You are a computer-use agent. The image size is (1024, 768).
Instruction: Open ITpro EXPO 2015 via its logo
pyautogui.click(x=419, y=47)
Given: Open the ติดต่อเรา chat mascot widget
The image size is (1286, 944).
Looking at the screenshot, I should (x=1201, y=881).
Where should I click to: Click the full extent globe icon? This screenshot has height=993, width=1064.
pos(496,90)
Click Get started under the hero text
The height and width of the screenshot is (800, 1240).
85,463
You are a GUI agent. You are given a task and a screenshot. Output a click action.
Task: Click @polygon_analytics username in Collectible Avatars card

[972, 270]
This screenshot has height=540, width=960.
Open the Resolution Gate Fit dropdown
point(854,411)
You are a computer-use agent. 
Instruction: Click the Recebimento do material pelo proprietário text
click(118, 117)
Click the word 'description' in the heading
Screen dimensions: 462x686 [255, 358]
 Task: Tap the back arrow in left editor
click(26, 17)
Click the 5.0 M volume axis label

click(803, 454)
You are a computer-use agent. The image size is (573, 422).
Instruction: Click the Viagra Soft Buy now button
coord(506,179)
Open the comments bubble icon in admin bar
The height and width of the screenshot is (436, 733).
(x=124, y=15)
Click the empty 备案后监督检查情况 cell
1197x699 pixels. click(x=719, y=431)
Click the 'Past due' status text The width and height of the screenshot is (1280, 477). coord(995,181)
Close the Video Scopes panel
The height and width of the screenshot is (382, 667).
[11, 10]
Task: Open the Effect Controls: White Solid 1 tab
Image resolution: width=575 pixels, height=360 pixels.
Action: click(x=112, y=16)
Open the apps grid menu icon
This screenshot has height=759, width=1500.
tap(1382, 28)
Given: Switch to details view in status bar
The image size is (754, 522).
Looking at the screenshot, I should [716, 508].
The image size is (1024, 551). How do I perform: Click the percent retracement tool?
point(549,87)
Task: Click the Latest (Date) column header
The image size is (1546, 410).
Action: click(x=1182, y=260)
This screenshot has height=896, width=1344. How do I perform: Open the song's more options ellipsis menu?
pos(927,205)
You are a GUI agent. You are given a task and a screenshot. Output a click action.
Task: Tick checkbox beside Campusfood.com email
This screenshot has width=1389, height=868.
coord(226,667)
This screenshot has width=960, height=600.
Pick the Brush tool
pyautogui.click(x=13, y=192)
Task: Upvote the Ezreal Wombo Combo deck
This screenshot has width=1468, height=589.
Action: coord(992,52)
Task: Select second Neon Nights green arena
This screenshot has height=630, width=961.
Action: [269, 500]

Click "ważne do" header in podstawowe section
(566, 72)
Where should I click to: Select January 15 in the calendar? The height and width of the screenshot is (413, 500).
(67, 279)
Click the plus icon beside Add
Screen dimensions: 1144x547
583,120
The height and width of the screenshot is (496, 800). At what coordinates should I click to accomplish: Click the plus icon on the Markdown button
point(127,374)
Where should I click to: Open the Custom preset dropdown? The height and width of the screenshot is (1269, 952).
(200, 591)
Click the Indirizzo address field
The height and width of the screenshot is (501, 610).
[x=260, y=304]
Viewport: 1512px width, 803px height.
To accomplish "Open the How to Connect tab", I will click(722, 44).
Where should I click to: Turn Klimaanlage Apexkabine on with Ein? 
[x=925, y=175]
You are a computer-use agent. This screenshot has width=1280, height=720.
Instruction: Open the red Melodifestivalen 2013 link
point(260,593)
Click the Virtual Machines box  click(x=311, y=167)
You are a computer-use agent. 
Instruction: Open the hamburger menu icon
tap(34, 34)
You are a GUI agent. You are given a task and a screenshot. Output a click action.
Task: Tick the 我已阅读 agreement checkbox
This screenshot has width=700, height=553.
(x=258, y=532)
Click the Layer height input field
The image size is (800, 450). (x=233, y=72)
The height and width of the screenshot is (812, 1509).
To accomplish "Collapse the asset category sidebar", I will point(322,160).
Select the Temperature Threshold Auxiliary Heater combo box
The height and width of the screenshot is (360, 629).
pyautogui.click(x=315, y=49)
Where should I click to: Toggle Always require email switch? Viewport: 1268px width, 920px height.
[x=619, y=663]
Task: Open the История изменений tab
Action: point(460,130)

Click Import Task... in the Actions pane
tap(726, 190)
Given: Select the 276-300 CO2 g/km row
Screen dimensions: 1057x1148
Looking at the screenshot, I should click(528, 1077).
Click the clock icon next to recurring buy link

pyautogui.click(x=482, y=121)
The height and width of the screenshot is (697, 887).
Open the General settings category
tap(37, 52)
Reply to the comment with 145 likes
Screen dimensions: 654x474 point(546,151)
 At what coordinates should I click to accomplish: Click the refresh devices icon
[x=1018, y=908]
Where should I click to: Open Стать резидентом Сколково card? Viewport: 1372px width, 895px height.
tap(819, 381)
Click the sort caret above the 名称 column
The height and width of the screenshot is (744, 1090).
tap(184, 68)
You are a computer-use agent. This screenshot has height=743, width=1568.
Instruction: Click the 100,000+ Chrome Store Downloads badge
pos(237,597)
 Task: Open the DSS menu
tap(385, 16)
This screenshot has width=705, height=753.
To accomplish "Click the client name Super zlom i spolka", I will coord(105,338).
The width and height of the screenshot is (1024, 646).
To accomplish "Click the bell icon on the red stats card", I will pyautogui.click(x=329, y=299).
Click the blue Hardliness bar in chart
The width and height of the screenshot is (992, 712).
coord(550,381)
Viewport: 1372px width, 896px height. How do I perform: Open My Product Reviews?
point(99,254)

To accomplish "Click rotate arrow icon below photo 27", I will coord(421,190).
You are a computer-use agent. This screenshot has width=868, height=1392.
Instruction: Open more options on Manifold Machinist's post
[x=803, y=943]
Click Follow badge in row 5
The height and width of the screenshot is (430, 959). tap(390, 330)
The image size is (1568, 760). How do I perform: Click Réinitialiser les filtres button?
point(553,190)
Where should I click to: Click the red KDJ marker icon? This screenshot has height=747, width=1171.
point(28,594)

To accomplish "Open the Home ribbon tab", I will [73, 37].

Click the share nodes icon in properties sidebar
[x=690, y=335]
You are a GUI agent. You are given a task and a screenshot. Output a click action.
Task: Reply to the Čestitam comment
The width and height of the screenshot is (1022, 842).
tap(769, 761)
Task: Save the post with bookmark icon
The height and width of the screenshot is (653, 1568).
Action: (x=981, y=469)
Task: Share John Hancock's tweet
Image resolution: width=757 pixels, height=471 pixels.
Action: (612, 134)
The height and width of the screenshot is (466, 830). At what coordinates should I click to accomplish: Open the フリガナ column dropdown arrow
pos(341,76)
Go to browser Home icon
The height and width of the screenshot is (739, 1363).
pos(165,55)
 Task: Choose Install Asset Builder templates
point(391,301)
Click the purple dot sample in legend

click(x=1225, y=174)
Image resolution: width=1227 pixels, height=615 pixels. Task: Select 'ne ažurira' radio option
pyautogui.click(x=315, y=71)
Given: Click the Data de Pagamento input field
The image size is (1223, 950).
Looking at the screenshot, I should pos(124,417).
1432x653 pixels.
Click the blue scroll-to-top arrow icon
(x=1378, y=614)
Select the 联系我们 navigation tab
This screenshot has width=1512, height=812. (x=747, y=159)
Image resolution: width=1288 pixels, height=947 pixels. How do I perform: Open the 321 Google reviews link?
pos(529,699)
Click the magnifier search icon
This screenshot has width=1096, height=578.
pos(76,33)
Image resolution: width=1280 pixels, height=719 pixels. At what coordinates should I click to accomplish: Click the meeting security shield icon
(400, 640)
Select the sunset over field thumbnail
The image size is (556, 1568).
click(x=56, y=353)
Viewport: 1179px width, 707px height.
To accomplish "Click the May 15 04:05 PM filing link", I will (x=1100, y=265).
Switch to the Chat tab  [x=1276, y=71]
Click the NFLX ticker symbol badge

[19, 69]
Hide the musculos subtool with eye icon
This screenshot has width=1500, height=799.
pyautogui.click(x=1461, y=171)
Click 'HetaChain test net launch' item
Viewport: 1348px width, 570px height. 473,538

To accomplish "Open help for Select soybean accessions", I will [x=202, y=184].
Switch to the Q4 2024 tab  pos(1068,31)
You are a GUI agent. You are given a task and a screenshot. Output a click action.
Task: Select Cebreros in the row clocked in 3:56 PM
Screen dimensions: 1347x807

About this exercise -> Every line containing the word "checkbox" must be copied from the material above.

Task output ->
Task: Tick checkbox beside Campusfood.com email
Task: Tick the 我已阅读 agreement checkbox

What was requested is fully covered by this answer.